Problem to work on: Reproduce word for word the lines of the records from the one containing "You are a GUI" up to and including the one containing "(x=497, y=500)".

*** Material supplied ***

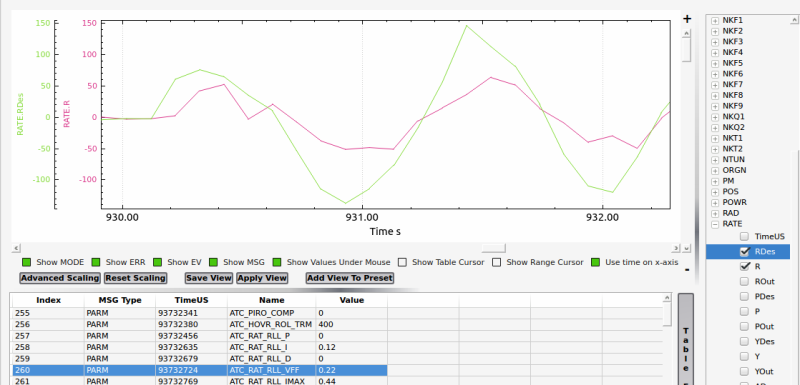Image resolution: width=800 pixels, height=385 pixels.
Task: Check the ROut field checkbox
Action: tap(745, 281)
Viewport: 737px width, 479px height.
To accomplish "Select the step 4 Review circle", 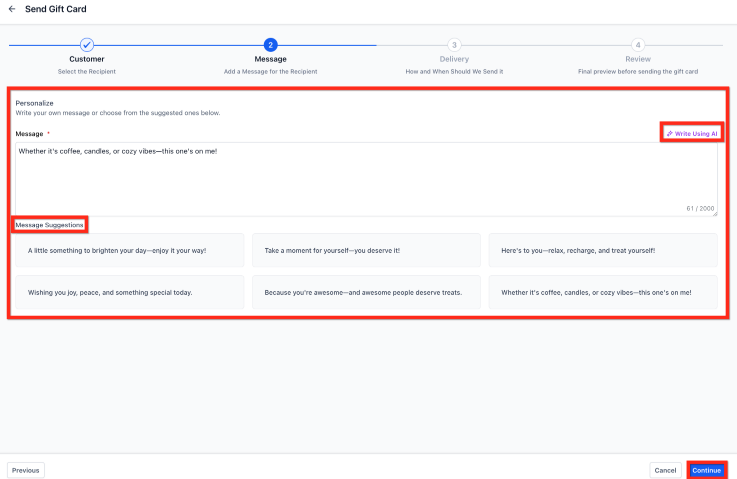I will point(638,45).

***
*** Material supplied ***

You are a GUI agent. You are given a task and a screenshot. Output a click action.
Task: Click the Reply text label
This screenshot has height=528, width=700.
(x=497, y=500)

***

Solution:
You are a GUI agent. You are given a task and a screenshot. Output a click action.
Task: Click the Reply text label
This screenshot has height=528, width=700.
(x=497, y=500)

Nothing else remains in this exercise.